Le domande del commercialista

Multiservizi, via alla gara piccola (con dubbi)

Le imprese invitate sono dodici: la Global Cri, Sest, la Cascina, Ariete, Sfl, Chemipul, Franeco, La Lucentezza, Teoma, La vite, Sesa e Zetaclima

Locali
Manduria mercoledì 11 ottobre 2017
di La Redazione
Presidio lavoratori
Presidio lavoratori © La Voce di Manduria

Il comune di Manduria ha fatto partire le lettere d’invito della gara negoziata per l’individuazione della ditta a cui affidare i servizi di manutenzione del patrimonio comunale e dare garanzia di lavoro ai 24 disoccupati che per anni hanno svolto tale attività passando da una impesa all’altra. Ora gli uffici vaglieranno le offerte delle imprese che risponderanno all’invito accettando quella più conveniente e con maggiori garanzie per l’efficienza dei servizi oggetto di gara che sono la manutenzione degli immobili e strade urbane ed extraurbane, verde pubblico, custodia del palazzo municipale e dei parchi giochi, servizi cimiteriali. Il periodo sarà di due mesi entro i quali dovrebbe andare a compimento la gara madre multiservizi della durata di cinque anni. L’importo a base d’asta per questi due mesi è di 233.888 euro.

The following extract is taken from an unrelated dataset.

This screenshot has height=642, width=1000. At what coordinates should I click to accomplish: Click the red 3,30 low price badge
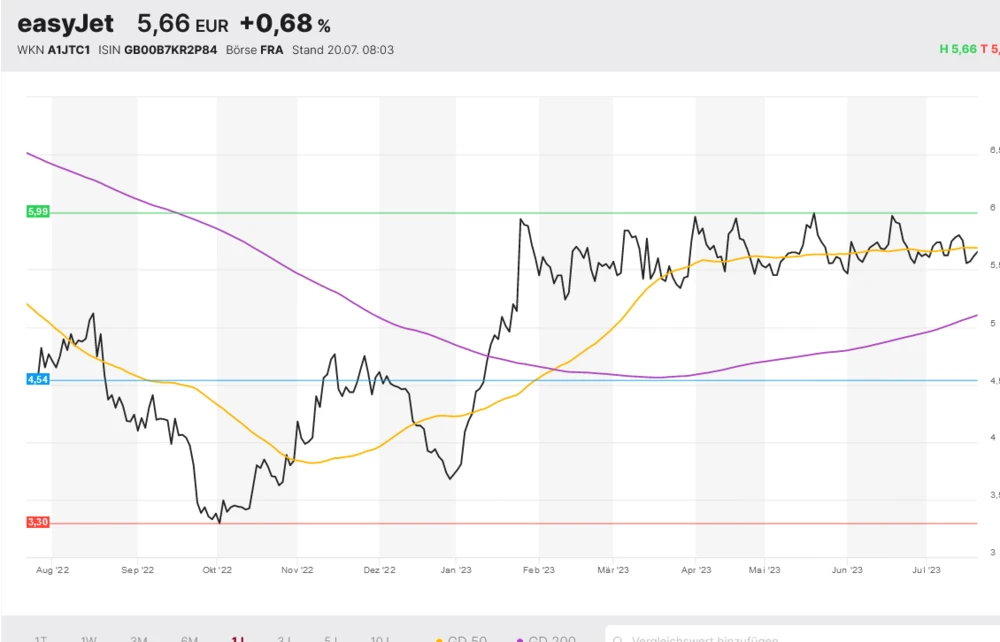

Le imprese invitate sono dodici: la Global Cri, Sest, la Cascina, Ariete, Sfl, Chemipul, Franeco, La Lucentezza, Teoma, La vite, Sesa e Zetaclima. Su molte di queste ditte che hanno già espletato il servizio aggiudicandosi gare precedenti, esistono pesanti riserve da parte dei lavoratori che hanno firmato denunciato una serie di gravi inadempienze durante gli incarichi precedenti. Per questo avrebbero preferito che le società inserite nelle loro «lista nera» fossero escluse dagli inviti. Sulla gara ufficiosa dei due mesi c’è chi solleva dubbi sulla legittimità di alcune spese. A farlo è il commercialista ed ex assessore comunale al Bilancio delle passate amministrazioni. «Sono contento che, seppur per due soli mesi – afferma Pignataro -, gli ex lavoratori della Cascina possano lavorare e, credo, che l’ingiustizia che hanno subito abbia scandalizzato l’intera Città. C’è un “però” – aggiunge l’ex assessore -: vorrei capire perchè alla ditta che li dovrà assumere dovremo riconoscere 14.905 euro per attrezzature quando mi sembra logico che le suddette attrezzature siano già in possesso della ditta vincitrice l’appalto».